When Microsoft CEO Satya Nadella first joined the company in 1992, he was one of only around 30 Indian immigrants employed by the company.
That group of immigrants became pretty tight-knit, with everybody knowing each other, and they were all working hard to make their mark at the company.
“You have to remember, we were just a bunch of Indian immigrants working our asses off,” says Indix CEO and former Microsoft executive Sanjay Parthasarathy.
But Nadella’s work ethic stood apart, Parthasarathy says — every Friday, right after work, he’d board a plane from Microsoft’s Washington headquarters and jet over to Chicago, where he was working on his MBA at Chicago University’s Booth School of Business.

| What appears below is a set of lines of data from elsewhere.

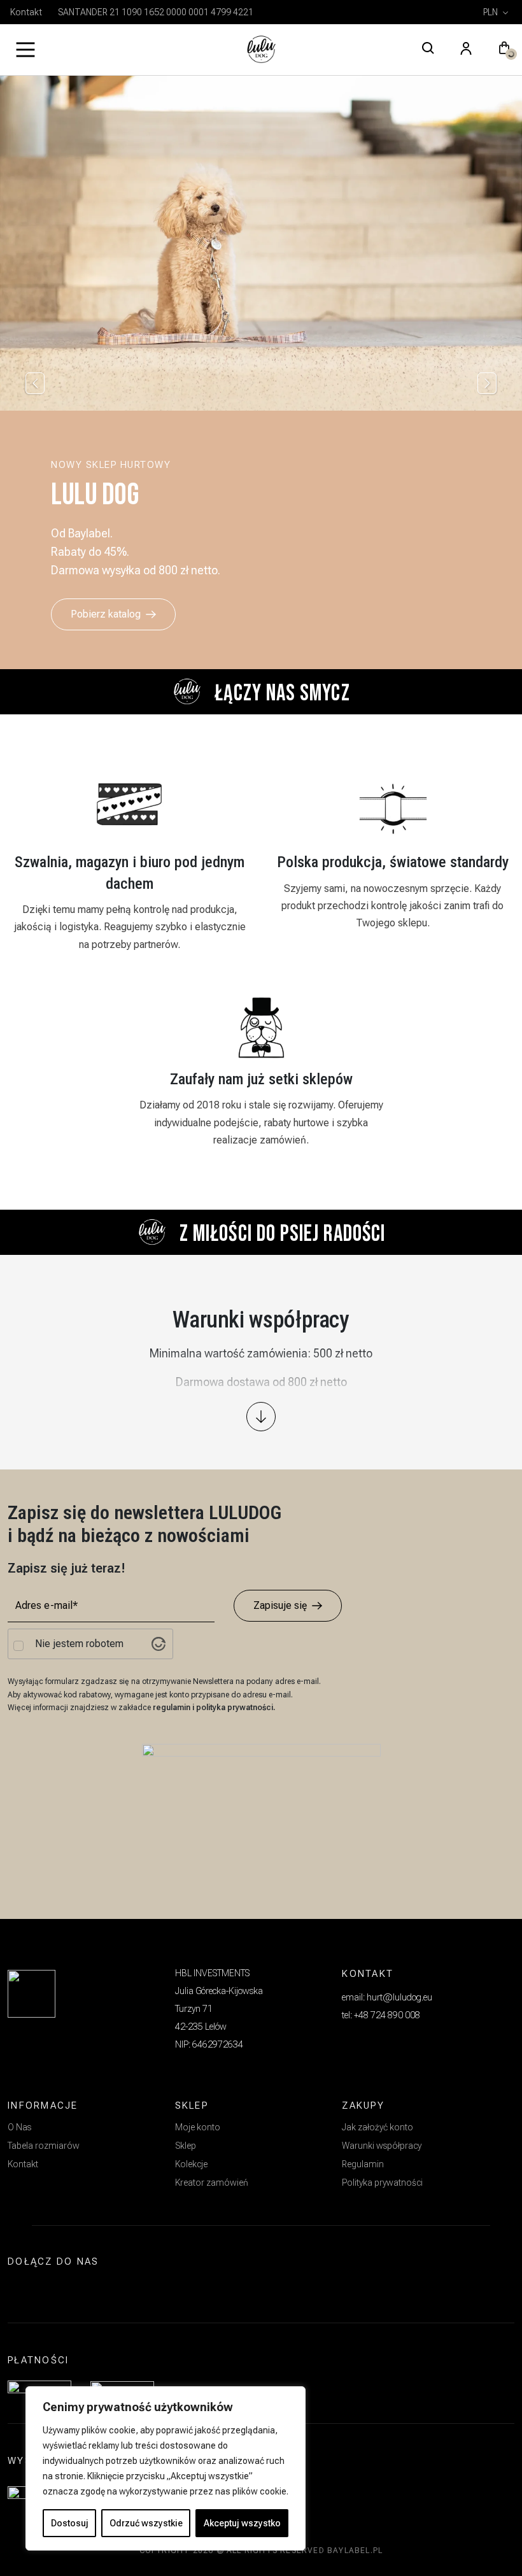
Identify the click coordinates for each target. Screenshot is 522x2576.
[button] (504, 50)
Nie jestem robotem (79, 1644)
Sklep (185, 2146)
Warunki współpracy (381, 2146)
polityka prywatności (234, 1707)
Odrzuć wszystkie (146, 2523)
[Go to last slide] (35, 383)
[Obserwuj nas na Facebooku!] (52, 2292)
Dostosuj (69, 2523)
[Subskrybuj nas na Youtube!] (82, 2292)
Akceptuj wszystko (242, 2523)
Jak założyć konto (377, 2127)
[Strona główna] (261, 50)
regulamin (172, 1707)
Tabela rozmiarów (44, 2146)
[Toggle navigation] (25, 49)
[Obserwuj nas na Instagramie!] (23, 2292)
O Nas (19, 2127)
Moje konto (197, 2127)
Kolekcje (191, 2164)
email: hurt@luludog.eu (387, 1997)
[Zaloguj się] (466, 50)
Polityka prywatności (382, 2182)
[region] (165, 2468)
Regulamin (363, 2164)
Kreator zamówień (211, 2182)
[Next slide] (487, 383)
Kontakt (26, 12)
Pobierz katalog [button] (106, 614)
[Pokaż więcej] (261, 1416)
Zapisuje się (280, 1605)
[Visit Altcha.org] (159, 1644)
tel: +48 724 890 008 (381, 2015)
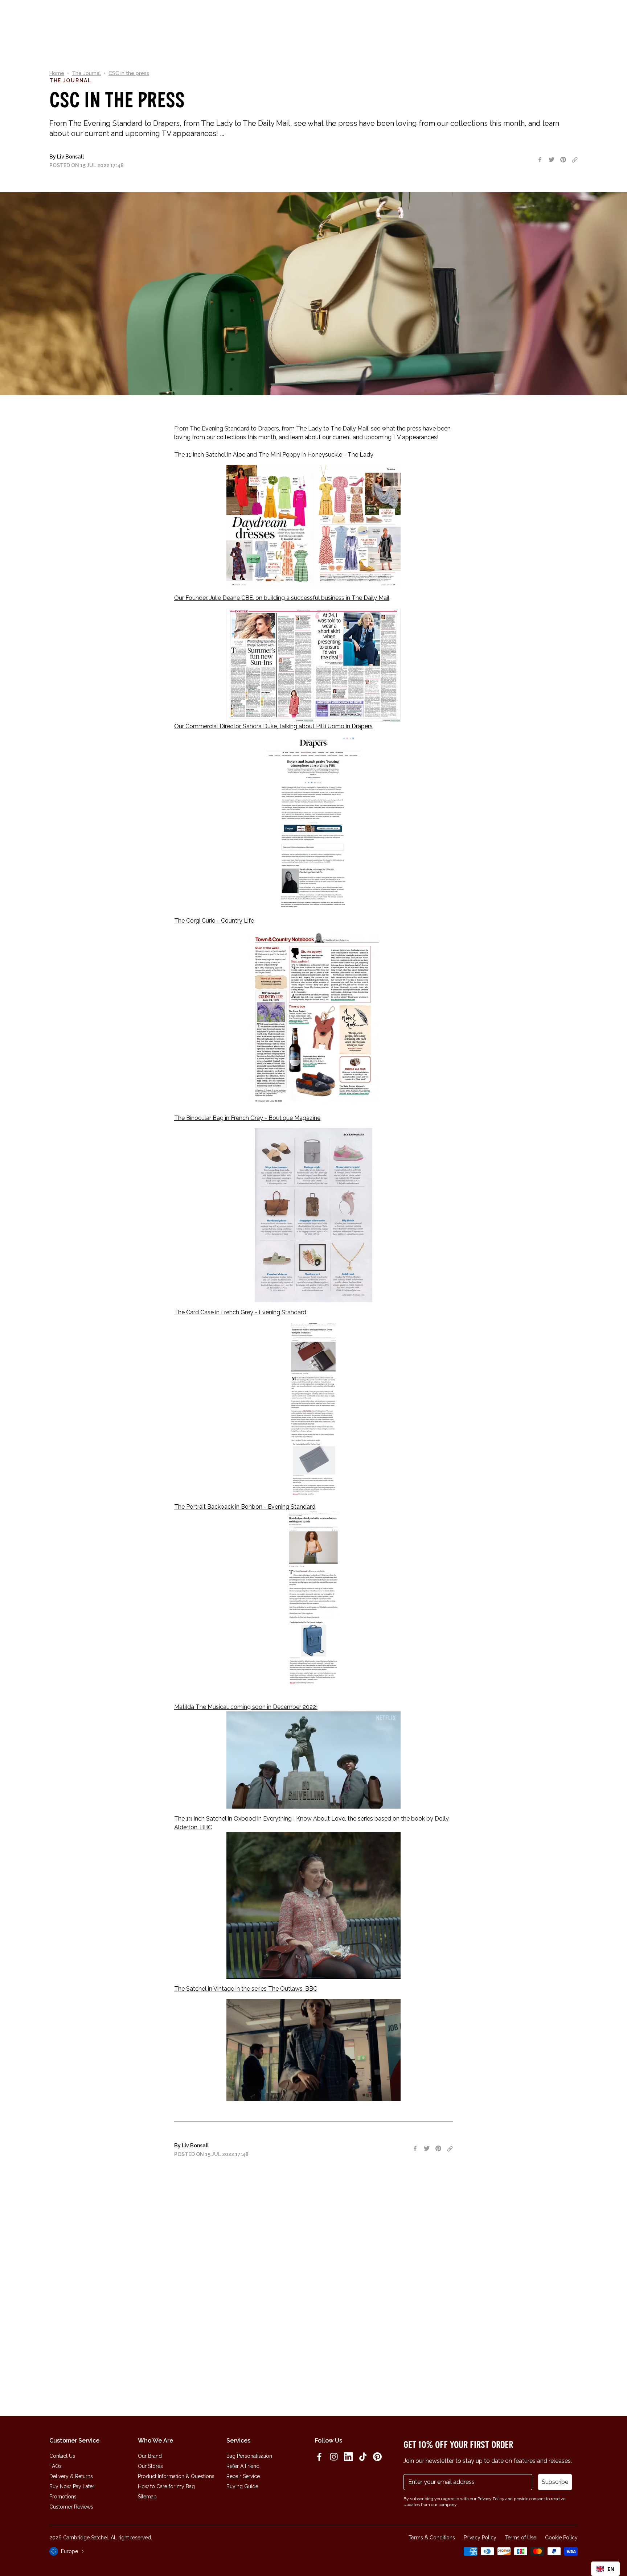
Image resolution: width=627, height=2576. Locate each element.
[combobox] (605, 2568)
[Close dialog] (413, 1199)
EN (610, 2568)
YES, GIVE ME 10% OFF (368, 1317)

“It used to blow me away, how hard he used to work,” Parthasarathy says.
Nadella, for his part, had moved to the United States from India in 1988 to get his Computer Science degree from the University of Wisconsin-Milkwaukee, before going to work for Sun Microsystems in 1990.
Parthasarathy, who had an illustrious career at the company from 1989 to 2009 of his own, actually recruited Nadella internally circa 1993 to work on Microsoft’s ill-fated interactive TV project.
Parthasarathy would go on in 2000 to lead up the launch of the .NET programming framework, and started the Microsoft Developer and Platform Evangelism team, which played a crucial role in Microsoft’s developer outreach.
In the mid-nineties, he also ended moving his family back to India to head up Microsoft India, convincing the company to invest heavily in the region. When Bill Gates took his first tour of India in 1997, Parthasarathy was his tour guide.
These days, Parthasarathy’s Indix is going back to his early interests in commerce, providing an application programming interface, or “API,” for developers to access a massive database of products.
That data can be used for everything from simply embedding product information into an application, to helping stores gauge costs and availability for their products.
“I’d like to help to drive the business model of the Internet in a more efficient way,” Parthasarathy says.